Today with all the news headlines are of crashing stock
markets and shutting markets, uncertainty (and insensitivity) in political
leadership and a contagious, possibly terminal, epidemic on the loose, we can
look to the arts for humor, brevity, distraction or focus. Artists ideate and
imagine. Ideation is the process of pulling forth solutions to a question. The
role of the artist is to imagine- and that means to give form to an image,
movement, or sound as a solution.

★ ★ ★

Brief 1: According to the passage about artists, what is ideation?
Brief 2: Decide whether each statement agrees with the passage about artists, and quote the words that settle it: (a) The role of the artist is to imagine. (b) The epidemic is described as contained. (c) The headlines report rising stock markets.
The listing has no connection to the passage about artists.

★ ★ ★

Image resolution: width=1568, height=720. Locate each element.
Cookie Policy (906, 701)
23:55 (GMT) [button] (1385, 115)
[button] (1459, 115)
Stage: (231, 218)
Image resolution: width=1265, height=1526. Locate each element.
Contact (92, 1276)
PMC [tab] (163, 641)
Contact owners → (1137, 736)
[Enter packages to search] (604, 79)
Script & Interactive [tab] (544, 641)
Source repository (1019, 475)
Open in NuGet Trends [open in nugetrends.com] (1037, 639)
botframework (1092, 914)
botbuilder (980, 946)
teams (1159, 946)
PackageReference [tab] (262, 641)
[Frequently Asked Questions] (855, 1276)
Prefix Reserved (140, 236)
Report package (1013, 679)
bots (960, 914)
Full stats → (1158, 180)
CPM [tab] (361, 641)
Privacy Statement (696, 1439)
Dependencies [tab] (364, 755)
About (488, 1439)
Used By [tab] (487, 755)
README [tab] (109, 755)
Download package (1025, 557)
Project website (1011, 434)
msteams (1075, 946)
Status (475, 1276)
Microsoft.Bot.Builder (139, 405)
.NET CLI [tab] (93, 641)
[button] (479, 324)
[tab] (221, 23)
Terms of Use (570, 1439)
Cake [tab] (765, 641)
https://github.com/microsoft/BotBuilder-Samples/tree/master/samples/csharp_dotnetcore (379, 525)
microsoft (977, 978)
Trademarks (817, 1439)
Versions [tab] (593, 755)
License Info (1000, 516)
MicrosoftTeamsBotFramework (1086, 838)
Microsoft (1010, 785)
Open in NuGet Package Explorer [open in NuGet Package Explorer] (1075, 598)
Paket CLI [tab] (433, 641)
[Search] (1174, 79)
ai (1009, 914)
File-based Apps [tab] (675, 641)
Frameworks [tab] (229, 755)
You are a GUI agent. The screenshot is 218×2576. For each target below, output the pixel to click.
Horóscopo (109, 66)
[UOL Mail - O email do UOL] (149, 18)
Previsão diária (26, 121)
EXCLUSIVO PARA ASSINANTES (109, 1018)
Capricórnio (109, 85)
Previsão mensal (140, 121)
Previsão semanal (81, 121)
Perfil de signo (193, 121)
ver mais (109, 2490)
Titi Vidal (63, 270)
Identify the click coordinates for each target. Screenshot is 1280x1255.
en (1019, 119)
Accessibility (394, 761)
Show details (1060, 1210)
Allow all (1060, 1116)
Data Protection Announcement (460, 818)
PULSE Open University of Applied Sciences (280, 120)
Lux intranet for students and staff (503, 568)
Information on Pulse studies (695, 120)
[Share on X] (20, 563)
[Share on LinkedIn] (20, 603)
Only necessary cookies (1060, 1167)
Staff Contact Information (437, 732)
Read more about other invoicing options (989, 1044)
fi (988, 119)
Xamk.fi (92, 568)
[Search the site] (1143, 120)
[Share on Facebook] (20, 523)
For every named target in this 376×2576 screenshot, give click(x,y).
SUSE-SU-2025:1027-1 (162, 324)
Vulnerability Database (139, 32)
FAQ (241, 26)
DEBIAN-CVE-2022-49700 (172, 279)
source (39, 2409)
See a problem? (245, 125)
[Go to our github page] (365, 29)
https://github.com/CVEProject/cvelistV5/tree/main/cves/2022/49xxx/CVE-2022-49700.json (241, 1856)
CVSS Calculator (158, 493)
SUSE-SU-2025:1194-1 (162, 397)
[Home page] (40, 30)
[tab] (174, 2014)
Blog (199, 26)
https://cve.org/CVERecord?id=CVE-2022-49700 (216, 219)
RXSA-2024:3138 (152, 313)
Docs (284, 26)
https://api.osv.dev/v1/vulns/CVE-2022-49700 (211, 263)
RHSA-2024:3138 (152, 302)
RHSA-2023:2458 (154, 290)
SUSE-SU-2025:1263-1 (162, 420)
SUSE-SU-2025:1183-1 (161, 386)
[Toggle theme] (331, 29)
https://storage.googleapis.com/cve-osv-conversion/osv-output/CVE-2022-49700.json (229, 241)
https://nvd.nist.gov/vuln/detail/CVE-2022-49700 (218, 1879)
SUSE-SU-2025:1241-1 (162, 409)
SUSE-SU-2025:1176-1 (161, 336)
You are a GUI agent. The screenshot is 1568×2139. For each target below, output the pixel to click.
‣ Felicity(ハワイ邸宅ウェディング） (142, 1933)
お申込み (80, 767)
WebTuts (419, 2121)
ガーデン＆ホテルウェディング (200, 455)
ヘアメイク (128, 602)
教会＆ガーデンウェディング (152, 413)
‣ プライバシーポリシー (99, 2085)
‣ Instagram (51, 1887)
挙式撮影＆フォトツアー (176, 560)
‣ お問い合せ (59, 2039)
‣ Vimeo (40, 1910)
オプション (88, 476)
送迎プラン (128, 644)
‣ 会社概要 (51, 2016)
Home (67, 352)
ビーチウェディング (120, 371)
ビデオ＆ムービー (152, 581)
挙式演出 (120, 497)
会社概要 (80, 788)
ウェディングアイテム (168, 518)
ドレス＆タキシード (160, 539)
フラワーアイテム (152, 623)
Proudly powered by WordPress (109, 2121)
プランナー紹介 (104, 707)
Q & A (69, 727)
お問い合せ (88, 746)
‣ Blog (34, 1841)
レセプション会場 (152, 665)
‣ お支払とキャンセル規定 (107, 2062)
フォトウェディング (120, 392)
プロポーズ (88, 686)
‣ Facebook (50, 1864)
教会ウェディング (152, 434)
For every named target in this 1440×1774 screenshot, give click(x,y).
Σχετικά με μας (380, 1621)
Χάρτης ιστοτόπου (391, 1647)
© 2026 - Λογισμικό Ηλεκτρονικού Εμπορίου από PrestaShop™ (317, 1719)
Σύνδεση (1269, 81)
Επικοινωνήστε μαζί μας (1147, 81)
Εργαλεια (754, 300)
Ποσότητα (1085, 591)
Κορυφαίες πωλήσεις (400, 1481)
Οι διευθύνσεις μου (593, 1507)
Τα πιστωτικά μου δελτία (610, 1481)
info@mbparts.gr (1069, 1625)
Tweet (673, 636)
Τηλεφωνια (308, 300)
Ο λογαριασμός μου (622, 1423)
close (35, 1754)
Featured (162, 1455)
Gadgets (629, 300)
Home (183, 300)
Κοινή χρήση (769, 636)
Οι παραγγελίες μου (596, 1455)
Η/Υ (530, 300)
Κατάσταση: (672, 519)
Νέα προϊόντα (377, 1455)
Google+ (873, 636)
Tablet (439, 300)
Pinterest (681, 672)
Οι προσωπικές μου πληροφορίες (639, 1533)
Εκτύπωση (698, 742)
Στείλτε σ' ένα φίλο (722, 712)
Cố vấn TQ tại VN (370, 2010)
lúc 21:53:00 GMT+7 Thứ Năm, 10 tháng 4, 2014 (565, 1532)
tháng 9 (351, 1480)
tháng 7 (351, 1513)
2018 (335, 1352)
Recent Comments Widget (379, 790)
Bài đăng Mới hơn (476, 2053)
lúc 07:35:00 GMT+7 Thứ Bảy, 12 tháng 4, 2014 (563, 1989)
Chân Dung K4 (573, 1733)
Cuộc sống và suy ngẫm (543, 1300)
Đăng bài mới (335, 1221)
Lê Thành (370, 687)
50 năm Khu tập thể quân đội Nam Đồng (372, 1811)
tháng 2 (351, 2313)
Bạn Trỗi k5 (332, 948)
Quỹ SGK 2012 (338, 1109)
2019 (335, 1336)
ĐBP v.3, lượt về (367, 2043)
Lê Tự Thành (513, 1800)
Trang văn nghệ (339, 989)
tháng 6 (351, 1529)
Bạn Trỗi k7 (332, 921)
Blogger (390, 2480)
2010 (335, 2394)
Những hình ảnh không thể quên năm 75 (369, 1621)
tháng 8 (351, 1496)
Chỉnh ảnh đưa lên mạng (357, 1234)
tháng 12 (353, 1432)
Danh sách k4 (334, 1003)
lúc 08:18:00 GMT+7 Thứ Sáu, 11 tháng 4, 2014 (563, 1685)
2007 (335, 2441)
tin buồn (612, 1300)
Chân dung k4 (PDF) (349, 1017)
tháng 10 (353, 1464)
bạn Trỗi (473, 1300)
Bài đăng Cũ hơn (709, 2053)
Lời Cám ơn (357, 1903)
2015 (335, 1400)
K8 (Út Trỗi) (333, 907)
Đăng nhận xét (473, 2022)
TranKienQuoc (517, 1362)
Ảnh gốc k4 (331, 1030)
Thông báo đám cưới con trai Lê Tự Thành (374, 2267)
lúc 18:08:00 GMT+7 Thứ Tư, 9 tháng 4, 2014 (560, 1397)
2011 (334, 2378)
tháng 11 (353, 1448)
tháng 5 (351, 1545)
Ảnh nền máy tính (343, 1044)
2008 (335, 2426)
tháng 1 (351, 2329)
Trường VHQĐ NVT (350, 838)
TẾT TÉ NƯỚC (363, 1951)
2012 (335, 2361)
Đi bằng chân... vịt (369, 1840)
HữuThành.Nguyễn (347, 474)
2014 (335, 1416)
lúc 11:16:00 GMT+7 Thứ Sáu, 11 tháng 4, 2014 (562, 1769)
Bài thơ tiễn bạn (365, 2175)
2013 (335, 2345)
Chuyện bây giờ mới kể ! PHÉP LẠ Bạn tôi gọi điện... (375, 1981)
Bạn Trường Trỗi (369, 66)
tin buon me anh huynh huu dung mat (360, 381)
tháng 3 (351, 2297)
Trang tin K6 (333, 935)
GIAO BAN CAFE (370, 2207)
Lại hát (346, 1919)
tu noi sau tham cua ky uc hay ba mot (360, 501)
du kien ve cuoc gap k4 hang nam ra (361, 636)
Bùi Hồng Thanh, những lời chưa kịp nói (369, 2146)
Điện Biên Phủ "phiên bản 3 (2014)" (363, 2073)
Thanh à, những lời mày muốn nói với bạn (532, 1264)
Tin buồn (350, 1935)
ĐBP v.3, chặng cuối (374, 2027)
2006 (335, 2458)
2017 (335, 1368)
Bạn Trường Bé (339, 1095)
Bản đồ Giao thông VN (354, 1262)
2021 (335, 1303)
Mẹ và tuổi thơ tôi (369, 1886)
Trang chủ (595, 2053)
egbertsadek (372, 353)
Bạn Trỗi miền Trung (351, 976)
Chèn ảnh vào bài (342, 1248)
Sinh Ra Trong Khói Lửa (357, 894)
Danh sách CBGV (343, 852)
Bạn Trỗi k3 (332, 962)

★ ★ ★

Solution 1: Ideation is the process of pulling forth solutions to a question.

Solution 2:
(a) Yes: "The role of the artist is to imagine"
(b) No: "a contagious, possibly terminal, epidemic on the loose"
(c) No: "crashing stock markets"